Lymphatic incorporated biomimetic scaffold enhances Osteoangio-lymphogenic coupling via HIF-1α mediated mitochondrial reprogramming for osteoporotic bone repair

Recent studies have challenged the notion that bone tissue lacks lymphatic vessels, highlighting their essential role in bone regeneration. Effective bone repair relies on the interplay of osteogenesis, angiogenesis, and lymphangiogenesis. Here, we present a three dimensional-printed biomimetic Gelatin methacryloyl/icariin@Mesoporous silica nanoparticle/Hydroxyapatite (GelMA/ICA@MSN/HAp) scaffold designed to recruit bone marrow mesenchymal stem cells (BMSCs), human umbilical vein endothelial cells (HUVECs), and lymphatic endothelial cells (LECs), enabling these cells to self-assemble into "cell islands" that coordinate tissue regeneration. The scaffold exhibits excellent biocompatibility, biodegradability, and sustained cytokine release. In vitro, it promotes the migration, proliferation, and lineage-specific differentiation of BMSCs, HUVECs, and LECs. In an osteoporotic bone defect model, the scaffold significantly enhances new bone formation, supports vascular remodeling by recruiting HUVECs, and induces lymphatic maturation via LECs, accompanied by upregulation of bone morphogenetic protein 2, vascular endothelial growth factor, and prospero homeobox protein 1. Transcriptomic analysis identifies activation of the hypoxia-inducible factor 1 alpha (HIF-1α) signaling pathway as crucial to these effects. Mechanistically, LECs-derived conditioned medium stimulates HUVECs angiogenesis and BMSCs osteogenesis by inducing HIF-1α mediated mitochondrial metabolic reprogramming. This is the first study to integrate lymphatic modulation into scaffold design for bone repair, achieving osteo-angio-lymphogenic coupling and establishing a novel organoid model for bone regeneration.

> Task directions
In the scaffold abstract, which signaling pathway does transcriptomic analysis identify as crucial to the scaffold's effects?

(Data items)
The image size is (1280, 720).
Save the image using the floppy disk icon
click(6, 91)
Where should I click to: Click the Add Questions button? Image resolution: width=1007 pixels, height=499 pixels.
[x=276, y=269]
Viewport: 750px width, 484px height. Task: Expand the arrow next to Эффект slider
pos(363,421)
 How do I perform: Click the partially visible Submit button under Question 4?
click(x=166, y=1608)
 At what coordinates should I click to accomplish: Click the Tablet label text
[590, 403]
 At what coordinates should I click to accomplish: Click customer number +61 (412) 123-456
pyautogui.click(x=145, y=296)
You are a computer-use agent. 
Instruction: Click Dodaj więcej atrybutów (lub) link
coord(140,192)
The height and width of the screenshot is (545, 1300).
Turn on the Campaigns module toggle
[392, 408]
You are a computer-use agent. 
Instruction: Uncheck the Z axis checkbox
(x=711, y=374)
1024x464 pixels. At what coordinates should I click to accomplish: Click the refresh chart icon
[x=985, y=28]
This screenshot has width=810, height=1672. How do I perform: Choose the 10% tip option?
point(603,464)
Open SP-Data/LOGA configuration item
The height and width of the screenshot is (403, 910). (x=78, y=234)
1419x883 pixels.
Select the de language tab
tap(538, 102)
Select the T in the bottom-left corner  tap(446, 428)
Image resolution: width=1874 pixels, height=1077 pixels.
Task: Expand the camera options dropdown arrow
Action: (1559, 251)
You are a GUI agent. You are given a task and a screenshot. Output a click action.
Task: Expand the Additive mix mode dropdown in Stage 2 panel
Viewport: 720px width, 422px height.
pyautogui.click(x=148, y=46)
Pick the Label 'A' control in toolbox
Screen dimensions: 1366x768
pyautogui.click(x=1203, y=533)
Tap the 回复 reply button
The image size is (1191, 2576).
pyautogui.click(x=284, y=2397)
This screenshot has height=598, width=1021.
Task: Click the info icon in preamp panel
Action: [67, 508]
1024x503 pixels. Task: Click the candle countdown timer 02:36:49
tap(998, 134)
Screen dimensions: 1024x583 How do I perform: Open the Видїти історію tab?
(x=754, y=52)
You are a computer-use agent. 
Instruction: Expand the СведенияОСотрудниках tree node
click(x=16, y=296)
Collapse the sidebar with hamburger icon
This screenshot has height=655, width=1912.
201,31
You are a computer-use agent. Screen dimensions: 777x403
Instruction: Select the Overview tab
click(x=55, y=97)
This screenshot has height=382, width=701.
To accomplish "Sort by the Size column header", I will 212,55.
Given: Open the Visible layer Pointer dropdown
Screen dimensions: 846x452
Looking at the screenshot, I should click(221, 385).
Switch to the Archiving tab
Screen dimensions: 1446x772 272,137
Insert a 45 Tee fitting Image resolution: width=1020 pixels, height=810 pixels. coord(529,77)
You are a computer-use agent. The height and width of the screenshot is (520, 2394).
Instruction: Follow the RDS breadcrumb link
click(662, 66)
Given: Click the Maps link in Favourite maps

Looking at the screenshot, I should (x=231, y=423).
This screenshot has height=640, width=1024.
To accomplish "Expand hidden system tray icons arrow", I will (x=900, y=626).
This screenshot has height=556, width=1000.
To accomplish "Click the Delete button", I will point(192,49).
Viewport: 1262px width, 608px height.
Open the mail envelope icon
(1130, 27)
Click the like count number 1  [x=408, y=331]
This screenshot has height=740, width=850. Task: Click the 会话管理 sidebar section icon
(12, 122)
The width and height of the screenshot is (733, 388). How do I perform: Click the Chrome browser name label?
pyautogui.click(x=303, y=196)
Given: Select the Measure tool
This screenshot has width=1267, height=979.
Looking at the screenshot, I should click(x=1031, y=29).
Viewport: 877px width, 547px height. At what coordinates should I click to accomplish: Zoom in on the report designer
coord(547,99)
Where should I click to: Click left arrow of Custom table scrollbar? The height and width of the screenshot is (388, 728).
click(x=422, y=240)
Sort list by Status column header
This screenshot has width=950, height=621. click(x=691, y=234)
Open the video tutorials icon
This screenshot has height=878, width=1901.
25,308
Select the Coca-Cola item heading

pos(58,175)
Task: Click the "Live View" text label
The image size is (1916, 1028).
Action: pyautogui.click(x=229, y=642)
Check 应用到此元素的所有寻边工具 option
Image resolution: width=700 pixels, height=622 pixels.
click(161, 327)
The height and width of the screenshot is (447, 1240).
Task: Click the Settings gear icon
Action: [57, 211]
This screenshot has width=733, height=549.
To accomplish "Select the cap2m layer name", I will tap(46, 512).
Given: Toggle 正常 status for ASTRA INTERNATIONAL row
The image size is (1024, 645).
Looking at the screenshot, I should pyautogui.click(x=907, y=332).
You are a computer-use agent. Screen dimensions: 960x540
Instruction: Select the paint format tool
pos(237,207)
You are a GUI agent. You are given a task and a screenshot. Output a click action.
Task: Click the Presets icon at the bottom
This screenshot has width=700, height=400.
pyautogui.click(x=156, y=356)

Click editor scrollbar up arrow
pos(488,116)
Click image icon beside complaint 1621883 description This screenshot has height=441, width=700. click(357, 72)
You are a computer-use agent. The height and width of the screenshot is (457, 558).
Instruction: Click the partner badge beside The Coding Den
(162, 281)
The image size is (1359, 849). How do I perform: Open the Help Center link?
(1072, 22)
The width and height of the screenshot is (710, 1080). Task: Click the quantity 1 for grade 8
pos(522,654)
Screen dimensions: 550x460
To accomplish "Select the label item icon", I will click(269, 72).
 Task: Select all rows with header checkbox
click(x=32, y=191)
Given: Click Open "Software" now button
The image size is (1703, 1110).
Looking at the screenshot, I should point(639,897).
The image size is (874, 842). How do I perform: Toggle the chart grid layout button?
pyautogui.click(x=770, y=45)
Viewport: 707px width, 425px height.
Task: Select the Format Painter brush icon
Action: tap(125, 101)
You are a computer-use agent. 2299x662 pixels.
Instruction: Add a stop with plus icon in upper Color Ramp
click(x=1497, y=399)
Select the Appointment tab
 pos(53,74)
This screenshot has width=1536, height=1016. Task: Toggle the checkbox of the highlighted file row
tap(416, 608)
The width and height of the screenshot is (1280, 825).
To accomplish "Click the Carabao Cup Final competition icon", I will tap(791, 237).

> Solution to the problem
The hypoxia-inducible factor 1 alpha (HIF-1α) signaling pathway.